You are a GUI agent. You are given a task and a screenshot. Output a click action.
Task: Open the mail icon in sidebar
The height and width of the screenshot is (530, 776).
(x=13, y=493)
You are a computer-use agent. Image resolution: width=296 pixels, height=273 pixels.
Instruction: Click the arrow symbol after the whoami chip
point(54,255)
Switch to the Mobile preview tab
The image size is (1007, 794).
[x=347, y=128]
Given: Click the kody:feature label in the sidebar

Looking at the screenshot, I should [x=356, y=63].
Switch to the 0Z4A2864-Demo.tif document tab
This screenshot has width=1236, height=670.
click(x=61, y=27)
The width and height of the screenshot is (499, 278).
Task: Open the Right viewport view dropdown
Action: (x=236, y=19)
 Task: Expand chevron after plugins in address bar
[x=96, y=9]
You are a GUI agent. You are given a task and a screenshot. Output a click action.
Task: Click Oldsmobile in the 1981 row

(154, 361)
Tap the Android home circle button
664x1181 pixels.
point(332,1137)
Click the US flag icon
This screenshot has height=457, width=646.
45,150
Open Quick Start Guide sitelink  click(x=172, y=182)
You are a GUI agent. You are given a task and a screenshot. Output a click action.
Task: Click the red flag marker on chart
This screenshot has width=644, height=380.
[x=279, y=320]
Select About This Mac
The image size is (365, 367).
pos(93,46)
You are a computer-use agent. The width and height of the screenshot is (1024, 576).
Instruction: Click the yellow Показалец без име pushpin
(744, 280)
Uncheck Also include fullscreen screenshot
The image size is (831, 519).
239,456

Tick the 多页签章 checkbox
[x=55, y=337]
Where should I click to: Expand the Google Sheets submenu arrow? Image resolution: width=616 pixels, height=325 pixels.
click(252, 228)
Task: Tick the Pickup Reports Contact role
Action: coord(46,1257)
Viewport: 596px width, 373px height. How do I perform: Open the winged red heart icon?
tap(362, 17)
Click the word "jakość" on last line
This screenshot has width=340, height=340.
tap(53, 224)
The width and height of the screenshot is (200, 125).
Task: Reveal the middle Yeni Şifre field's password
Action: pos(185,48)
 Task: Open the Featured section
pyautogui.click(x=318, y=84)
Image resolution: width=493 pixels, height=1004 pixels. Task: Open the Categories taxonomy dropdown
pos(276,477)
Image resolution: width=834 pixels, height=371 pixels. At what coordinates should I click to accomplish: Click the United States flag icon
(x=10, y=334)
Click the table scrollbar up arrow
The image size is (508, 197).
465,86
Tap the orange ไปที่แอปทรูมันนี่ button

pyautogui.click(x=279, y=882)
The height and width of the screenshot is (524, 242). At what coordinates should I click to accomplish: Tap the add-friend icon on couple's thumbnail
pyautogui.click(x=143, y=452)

□ □ □ □ □ □ □

- WORK TASK
Using the listing above, transcribe every entry exactly.

- EXERCISE RESPONSE
You are a GUI agent. You are given a task and a screenshot. Output a click action.
Task: Open the mail icon in sidebar
The height and width of the screenshot is (530, 776).
(x=13, y=493)
You are a computer-use agent. Image resolution: width=296 pixels, height=273 pixels.
Instruction: Click the arrow symbol after the whoami chip
point(54,255)
Switch to the Mobile preview tab
The image size is (1007, 794).
[x=347, y=128]
Given: Click the kody:feature label in the sidebar

Looking at the screenshot, I should [x=356, y=63].
Switch to the 0Z4A2864-Demo.tif document tab
This screenshot has width=1236, height=670.
click(x=61, y=27)
The width and height of the screenshot is (499, 278).
Task: Open the Right viewport view dropdown
Action: (x=236, y=19)
 Task: Expand chevron after plugins in address bar
[x=96, y=9]
You are a GUI agent. You are given a task and a screenshot. Output a click action.
Task: Click Oldsmobile in the 1981 row

(154, 361)
Tap the Android home circle button
664x1181 pixels.
point(332,1137)
Click the US flag icon
This screenshot has height=457, width=646.
45,150
Open Quick Start Guide sitelink  click(x=172, y=182)
You are a GUI agent. You are given a task and a screenshot. Output a click action.
Task: Click the red flag marker on chart
This screenshot has width=644, height=380.
[x=279, y=320]
Select About This Mac
The image size is (365, 367).
pos(93,46)
You are a computer-use agent. The width and height of the screenshot is (1024, 576).
Instruction: Click the yellow Показалец без име pushpin
(744, 280)
Uncheck Also include fullscreen screenshot
The image size is (831, 519).
239,456

Tick the 多页签章 checkbox
[x=55, y=337]
Where should I click to: Expand the Google Sheets submenu arrow? Image resolution: width=616 pixels, height=325 pixels.
click(252, 228)
Task: Tick the Pickup Reports Contact role
Action: coord(46,1257)
Viewport: 596px width, 373px height. How do I perform: Open the winged red heart icon?
tap(362, 17)
Click the word "jakość" on last line
This screenshot has width=340, height=340.
tap(53, 224)
The width and height of the screenshot is (200, 125).
Task: Reveal the middle Yeni Şifre field's password
Action: pos(185,48)
 Task: Open the Featured section
pyautogui.click(x=318, y=84)
Image resolution: width=493 pixels, height=1004 pixels. Task: Open the Categories taxonomy dropdown
pos(276,477)
Image resolution: width=834 pixels, height=371 pixels. At what coordinates should I click to accomplish: Click the United States flag icon
(x=10, y=334)
Click the table scrollbar up arrow
The image size is (508, 197).
465,86
Tap the orange ไปที่แอปทรูมันนี่ button

pyautogui.click(x=279, y=882)
The height and width of the screenshot is (524, 242). At what coordinates should I click to accomplish: Tap the add-friend icon on couple's thumbnail
pyautogui.click(x=143, y=452)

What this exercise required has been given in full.